Thursday, May 30, 2013

Blogging habit?

So while I was traveling in Istanbul and Athens for a school trip, I kept a blog religiously. It was the easiest way to send my family updates and I think it was a success. So then I got used to blogging everyday, and then I just stopped. Maybe I can funnel some of that blogging habit into this blog again. I know that I get page views, but I'm not exactly sure who really reads this, not that I'm writing for attention.

Anyway, my trip was amazing. I would love to go back to Istanbul and also visit other parts of Greece.

Re-activated my Okcupid account last night (this is my 3rd time). Not sure I'm ready for the real thing yet, but it will be nice to get some positive attention that isn't from a creepy Iraqi guy that saw an American girl in shorts in a hotel lobby and decided he needed to take her out for dinner.....That was so not ok.  Ah....adventures.

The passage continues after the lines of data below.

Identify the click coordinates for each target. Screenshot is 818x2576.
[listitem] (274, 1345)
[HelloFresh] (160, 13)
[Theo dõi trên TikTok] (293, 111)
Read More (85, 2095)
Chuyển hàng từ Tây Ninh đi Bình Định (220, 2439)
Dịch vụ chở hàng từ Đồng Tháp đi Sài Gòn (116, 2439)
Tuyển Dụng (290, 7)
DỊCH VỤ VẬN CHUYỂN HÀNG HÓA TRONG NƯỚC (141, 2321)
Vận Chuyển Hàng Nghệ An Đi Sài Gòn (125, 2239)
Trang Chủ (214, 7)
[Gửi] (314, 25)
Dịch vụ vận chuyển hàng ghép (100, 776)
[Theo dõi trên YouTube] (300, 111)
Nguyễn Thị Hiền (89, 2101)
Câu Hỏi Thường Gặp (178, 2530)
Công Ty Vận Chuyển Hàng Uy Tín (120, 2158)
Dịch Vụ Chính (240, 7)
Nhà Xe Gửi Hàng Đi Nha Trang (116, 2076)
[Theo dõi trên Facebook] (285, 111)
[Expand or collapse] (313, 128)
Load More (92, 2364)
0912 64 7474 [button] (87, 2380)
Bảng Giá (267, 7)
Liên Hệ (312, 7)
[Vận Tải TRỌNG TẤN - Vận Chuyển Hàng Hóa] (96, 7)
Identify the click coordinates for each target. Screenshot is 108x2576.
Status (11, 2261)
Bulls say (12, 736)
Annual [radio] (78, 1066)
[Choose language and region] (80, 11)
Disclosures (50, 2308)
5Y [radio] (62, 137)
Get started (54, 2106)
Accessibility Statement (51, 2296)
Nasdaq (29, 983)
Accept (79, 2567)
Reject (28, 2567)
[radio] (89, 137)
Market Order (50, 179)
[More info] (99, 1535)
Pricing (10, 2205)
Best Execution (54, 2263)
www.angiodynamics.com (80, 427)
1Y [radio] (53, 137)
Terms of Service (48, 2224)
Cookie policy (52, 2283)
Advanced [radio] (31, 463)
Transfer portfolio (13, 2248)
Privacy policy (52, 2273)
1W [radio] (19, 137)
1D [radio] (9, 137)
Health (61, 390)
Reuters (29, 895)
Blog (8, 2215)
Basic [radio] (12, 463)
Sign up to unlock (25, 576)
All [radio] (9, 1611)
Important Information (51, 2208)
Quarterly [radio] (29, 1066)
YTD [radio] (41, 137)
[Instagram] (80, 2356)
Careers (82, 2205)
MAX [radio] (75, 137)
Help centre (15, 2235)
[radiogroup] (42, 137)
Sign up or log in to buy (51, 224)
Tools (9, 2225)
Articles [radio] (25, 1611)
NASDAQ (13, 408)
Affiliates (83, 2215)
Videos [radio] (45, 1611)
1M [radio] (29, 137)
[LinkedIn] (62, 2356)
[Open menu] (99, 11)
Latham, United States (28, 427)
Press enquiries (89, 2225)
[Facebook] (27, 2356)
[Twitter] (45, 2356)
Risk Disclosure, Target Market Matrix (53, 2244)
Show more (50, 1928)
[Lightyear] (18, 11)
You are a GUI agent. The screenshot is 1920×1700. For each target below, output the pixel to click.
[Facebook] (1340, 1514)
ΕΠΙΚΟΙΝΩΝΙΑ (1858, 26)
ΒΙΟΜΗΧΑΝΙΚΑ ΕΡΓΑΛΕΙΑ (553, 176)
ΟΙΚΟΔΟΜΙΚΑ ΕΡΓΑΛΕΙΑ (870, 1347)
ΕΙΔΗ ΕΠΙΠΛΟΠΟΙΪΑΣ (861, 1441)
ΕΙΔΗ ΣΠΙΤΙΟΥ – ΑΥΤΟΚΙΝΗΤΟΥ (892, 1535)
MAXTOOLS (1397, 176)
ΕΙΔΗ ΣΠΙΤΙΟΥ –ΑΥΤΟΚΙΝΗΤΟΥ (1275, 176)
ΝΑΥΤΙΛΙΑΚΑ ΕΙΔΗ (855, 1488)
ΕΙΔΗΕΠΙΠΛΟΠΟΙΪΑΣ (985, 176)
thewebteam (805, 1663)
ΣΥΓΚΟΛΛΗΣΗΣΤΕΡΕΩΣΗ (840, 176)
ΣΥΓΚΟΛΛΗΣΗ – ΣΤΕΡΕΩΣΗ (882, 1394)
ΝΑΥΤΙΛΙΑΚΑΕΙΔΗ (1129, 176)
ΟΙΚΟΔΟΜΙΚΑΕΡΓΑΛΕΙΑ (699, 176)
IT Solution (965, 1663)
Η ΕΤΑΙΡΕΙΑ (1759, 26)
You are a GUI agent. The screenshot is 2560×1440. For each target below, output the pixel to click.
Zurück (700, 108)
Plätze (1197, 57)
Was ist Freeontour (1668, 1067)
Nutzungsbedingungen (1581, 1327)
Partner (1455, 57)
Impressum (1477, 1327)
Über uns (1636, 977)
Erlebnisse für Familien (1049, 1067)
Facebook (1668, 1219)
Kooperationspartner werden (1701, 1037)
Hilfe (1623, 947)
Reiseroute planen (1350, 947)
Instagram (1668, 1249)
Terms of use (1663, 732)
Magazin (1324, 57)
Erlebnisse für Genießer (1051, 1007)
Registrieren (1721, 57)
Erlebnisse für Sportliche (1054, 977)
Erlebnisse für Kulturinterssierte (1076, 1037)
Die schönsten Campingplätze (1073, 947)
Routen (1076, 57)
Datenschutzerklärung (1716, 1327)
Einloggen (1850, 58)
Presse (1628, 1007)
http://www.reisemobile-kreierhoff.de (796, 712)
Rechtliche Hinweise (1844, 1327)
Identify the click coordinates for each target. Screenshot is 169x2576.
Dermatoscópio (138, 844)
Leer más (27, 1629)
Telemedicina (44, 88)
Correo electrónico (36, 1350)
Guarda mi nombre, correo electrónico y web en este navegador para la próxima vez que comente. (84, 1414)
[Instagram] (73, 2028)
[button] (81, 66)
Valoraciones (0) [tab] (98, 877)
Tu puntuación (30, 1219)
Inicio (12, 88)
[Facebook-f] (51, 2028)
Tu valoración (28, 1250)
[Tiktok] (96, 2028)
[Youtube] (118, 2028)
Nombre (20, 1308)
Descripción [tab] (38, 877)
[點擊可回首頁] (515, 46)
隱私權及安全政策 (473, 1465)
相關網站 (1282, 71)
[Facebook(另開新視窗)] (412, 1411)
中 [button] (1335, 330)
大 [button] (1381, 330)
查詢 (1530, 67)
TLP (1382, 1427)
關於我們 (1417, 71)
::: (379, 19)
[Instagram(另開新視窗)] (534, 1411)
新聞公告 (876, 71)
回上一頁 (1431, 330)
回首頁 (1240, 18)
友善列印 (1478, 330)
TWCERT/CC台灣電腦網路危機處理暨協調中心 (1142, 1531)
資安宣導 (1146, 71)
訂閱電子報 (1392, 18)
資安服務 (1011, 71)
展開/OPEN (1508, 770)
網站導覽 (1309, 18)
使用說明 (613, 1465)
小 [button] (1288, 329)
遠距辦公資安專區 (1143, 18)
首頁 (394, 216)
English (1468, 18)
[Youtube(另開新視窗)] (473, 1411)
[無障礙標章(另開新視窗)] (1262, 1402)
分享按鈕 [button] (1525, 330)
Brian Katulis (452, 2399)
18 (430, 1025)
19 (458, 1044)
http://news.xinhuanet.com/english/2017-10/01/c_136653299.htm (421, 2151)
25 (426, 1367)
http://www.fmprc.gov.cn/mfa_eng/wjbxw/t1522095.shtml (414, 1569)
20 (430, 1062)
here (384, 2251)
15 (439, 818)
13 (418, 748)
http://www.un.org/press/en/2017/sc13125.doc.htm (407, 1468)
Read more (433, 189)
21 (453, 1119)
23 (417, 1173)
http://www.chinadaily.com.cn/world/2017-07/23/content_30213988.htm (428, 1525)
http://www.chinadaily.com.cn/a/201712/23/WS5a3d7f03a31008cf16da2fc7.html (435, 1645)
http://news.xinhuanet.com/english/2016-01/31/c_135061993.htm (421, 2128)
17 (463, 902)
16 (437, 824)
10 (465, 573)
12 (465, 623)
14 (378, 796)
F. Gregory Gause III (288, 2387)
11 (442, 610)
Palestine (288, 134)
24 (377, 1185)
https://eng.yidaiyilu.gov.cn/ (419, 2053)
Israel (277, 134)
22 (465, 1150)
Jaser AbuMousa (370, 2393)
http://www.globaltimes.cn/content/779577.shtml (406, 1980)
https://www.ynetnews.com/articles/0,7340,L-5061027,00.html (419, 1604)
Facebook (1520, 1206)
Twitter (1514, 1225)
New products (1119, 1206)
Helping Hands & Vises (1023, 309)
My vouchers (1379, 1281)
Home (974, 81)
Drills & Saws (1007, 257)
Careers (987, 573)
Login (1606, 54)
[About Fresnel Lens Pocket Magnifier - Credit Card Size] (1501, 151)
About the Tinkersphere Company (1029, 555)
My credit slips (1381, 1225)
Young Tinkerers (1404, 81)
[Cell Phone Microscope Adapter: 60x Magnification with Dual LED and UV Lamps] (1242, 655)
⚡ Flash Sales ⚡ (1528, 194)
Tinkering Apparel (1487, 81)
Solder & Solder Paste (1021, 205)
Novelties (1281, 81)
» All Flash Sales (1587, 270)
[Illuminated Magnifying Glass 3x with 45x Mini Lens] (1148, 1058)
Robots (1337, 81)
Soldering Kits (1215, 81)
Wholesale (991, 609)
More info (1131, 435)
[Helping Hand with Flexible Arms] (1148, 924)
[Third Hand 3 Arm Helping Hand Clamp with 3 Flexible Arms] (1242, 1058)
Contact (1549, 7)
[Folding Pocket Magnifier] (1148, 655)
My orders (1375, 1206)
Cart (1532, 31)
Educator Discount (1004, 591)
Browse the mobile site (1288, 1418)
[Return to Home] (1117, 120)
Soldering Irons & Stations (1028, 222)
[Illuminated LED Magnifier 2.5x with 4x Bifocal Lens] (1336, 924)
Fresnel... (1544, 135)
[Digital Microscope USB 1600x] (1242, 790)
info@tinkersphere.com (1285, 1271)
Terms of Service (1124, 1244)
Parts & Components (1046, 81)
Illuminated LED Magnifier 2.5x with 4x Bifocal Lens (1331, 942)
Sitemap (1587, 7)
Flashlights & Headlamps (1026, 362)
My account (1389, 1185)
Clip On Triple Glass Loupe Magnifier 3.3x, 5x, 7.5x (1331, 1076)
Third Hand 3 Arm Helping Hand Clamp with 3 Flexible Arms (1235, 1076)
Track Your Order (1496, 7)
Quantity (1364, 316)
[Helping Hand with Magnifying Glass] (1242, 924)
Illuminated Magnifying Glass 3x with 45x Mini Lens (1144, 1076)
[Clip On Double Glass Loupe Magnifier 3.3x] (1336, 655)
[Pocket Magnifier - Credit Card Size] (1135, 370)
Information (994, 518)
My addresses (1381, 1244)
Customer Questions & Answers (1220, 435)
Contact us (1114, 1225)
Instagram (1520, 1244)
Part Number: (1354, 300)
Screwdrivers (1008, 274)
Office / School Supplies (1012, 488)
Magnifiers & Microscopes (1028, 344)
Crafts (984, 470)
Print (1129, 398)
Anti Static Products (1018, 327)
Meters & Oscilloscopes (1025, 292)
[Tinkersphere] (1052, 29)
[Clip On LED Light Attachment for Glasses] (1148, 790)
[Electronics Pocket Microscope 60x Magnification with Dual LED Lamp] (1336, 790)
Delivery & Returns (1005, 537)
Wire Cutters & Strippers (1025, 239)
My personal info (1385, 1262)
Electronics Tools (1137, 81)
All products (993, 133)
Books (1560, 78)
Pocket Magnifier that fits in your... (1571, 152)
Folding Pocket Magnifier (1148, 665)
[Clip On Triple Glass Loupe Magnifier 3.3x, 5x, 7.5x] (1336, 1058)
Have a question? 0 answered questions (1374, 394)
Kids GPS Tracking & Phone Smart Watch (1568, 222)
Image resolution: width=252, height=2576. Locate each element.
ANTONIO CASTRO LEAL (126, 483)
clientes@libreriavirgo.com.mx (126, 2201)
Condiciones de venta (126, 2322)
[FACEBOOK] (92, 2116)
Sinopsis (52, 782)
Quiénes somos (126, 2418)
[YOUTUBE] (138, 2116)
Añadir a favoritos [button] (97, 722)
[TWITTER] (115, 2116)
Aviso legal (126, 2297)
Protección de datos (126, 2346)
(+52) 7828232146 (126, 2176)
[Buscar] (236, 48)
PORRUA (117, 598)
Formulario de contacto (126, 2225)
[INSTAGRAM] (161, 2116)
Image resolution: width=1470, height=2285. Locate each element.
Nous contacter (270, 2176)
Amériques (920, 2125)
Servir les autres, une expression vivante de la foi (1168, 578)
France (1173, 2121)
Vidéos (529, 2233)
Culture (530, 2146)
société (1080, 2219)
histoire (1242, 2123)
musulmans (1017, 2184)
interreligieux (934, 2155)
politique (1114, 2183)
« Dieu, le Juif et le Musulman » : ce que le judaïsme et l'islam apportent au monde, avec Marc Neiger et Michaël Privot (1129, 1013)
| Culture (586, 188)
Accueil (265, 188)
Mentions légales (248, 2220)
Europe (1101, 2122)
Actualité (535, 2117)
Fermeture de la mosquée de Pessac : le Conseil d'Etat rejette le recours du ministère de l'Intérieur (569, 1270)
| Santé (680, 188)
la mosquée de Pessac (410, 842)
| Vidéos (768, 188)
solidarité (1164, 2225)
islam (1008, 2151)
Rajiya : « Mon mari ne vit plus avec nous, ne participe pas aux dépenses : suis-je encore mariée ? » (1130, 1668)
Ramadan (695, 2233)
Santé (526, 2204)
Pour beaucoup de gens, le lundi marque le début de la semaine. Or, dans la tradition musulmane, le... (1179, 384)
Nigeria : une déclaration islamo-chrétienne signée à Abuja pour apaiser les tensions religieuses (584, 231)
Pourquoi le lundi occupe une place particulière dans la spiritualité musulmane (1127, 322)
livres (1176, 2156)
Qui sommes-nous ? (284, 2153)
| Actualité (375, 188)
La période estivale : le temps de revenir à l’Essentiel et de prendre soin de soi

Was introduced at my Grandfather's wake this weekend as "the one that isn't married." Yep, I'm the un-married sister. I'm almost over my dad referring to me as "My daughter, the engineer" which feels fraudulent since I haven't "engineered" anything in a while.  Spending my first memorial day weekend on dry land, at a wake, and now I'm a spinster. Grrrrreeeat. 

Just started a new job. It's strange to be so comfortable and confused all at once. Anxious to know my new products, excited to have more responsibilities, not sure how I feel about having a work assigned smart phone. 

Trying to see the upside in these things, but in the meantime, I'm just so single. Maybe that will make for interesting posts?

Wednesday, May 1, 2013

Don't stand too close...

So in Game of Thrones, there is a character who is mostly a bad guy, but more importantly, he was scarred on his face as a child from fire. He probably wasn't going to be a good looking guy anyway, but it sort of makes him extra beastly. Even though this character is very brave and a good fighter, he gets crazy around fire. He abandons an important battle once they started setting everything aflame. At first it seems like an elephant being afraid of a mouse, but then you remember why he is so terrified and almost forgive him.

There were certain things that T would say to me that never sat well with me, but I didn't realize just how deeply he was cutting me until after I moved out. Several months ago a male friend was giving me unsolicited advice on working out and I just felt irrationally offended. I finally explained that I really didn't need help and I really didn't want to talk about it and why. I was hoping that it was just a raw wound, but today I found myself getting upset by a similar conversation again. I shouldn't be so offended, I'm the one that opened up the talk of wanting to be thinner. I don't like watching my calories or doing anything in particular. Eventually I just crack and it goes downhill. I much prefer to just try to be as active as possible and eat as healthy as possible. I managed to gracefully end the topic of conversation without an explanation. I'm really trying not to talk about T anymore. Crap....I hope the blog doesn't count.

Anyway, I really hope these old scars heal over to the point where I don't think about it anymore....time will tell.